|The New Project Management Triangle: Part 2 - Business Acumen
Most project management professionals are familiar with the term, the project management triangle. In the traditional project management triangle, the three points of the triangle (scope, time, and cost) refer to the triple constraints. Originally, it was intended to help with intentionally choosing project biases and analyzing the goals of a project. It is often used, and many would suggest misused, to depict project management success as measured by the project team's ability to manage the project, so that the expected results are produced while managing time and cost. Speaking at the Gartner Group PPM and IT Governance Summit, Mark Langley, the President and CEO of the Project Management Institute, offered the following pearls of wisdom, "If we continue to speak of project management only in terms of scope, time, and cost, then project management as we know it will fail us. We need to speak of project management in a new language, the language of business, with the project management triangle having at its three points (1) technical project management in terms of what we know of per our certifications, (2) business acumen, and (3) leadership." With this comment and perspective, Mr. Langley was given a loud and lasting applause by an audience of several hundred CIOs of today's leading companies, an audience not easily pleased nor impressed.
Addressing one of those new points of the project management triangle, today we have ten tips for PMO manager and project manager business acumen.
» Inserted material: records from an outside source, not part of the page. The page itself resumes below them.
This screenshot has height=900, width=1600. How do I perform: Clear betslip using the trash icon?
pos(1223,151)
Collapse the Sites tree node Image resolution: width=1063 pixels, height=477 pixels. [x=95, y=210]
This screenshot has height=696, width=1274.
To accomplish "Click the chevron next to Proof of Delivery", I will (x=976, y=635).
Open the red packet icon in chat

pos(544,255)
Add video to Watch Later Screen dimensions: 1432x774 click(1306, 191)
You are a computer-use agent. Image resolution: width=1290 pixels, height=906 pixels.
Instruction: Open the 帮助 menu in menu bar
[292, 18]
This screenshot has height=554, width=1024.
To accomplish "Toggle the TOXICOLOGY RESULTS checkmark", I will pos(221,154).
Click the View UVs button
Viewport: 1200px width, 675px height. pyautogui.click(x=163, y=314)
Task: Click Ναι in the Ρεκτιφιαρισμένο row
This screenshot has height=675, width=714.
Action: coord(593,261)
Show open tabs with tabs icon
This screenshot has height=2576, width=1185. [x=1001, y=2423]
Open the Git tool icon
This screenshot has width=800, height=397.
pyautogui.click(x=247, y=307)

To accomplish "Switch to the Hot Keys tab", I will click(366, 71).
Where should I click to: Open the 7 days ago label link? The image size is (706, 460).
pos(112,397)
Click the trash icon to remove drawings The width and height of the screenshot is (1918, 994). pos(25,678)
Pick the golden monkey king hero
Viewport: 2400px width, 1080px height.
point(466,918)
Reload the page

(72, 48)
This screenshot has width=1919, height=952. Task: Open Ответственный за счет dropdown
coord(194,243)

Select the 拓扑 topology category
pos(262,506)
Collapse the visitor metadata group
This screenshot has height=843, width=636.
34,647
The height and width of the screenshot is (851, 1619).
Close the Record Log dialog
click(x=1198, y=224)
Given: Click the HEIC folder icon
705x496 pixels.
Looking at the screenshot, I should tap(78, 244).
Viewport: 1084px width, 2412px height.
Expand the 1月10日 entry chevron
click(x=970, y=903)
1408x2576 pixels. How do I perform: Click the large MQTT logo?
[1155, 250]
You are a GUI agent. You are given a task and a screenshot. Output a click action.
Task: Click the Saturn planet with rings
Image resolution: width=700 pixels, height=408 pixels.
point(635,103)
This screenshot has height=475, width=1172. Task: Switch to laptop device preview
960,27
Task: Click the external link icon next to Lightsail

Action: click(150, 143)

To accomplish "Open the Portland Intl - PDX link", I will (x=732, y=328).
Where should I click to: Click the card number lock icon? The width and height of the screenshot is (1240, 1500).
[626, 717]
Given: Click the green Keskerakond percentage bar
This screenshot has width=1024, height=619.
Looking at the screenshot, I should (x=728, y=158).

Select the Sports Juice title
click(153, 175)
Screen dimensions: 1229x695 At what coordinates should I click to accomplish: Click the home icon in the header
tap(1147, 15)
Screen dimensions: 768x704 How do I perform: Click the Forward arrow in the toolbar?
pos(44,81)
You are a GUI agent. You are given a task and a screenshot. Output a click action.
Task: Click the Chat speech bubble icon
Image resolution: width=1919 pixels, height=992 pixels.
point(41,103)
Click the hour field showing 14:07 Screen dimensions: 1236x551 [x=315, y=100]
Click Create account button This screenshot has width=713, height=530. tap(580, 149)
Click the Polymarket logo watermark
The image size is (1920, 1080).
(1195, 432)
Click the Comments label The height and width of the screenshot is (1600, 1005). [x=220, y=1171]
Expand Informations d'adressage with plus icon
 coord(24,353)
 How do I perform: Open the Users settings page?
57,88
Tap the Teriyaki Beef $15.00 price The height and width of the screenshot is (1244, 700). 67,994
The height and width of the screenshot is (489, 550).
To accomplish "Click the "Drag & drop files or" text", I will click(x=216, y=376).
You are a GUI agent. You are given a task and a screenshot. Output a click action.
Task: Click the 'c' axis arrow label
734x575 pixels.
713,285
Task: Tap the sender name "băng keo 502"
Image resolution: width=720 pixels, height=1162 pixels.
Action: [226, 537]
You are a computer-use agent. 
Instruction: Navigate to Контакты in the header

These tips come to us from Barrett Brooks, who is currently writing a book on this all too important subject.
- Ask questions. The absolute dumbest thing we can do when entering the workplace is not ask questions. Yes, we might sound stupid for five second. But if the 'stupid' question prevents embarrassment for the entire team or organization later, was it really that stupid?
- Learn. Our ability to learn is our greatest asset. Seek to good in many skill sets and an expert in at least one.
- Industry knowledge. Be informed about your industry and your business environment. Without industry knowledge, your ability to add value to your organization will be limited.
- Business skills. Even if your present job does not require them, develop business skills. Learn how to read your company's annual report, the operating statements, and most importantly the business strategy.
- Add value. Seek to add value in any way possible. If you don't have the opportunity to add value then it might be time to find a place or role new where we can. Within three months of starting a new job, we have enough experience and we should have learned enough to be a valuable resource to someone in the organization.
- Communicate. Become a conversationalist. All workers need to talk. No matter what the role, the ability to create conversation will immensely increase our chances for success in our job, projects, and tasks.
- Write. Even though your business school might not have taught it, writing matters. Haphazard email is rampant in the work place and writing is becoming a lost skill. Those who do it well stand out. Consider it an investment – learn to write clearly, concisely, and with impact.
- Network. Seek to continually build meaningful relationships. When done right, networking is good. Spend time with colleagues. Work an extra hour to have an extra lunch with a colleague. Quality time with colleagues will help you develop new perspectives and skills.
- Welcome exceptions. There are exceptions to most rules. Exceptions represent business judgment. Rather than mandating rigid processes and policies, welcome exceptions to the rules.
- Goals. Set stretch goals, not 'good enough' goals. Setting mediocre goals that get accomplished is not nearly as impressive as setting stretch goals, some of which might not get met. The point of stretch goals is to inspire personal and professional growth. If we are punished for pushing for growth and coming up short, we need to find a new workplace.
It takes time to develop good business acumen. There is no class and absolutely no certification for business acumen. Anyone, in any job or position, can develop and cultivate business acumen skills. You don't have to be a C-Level executive to develop and exhibit good business acumen.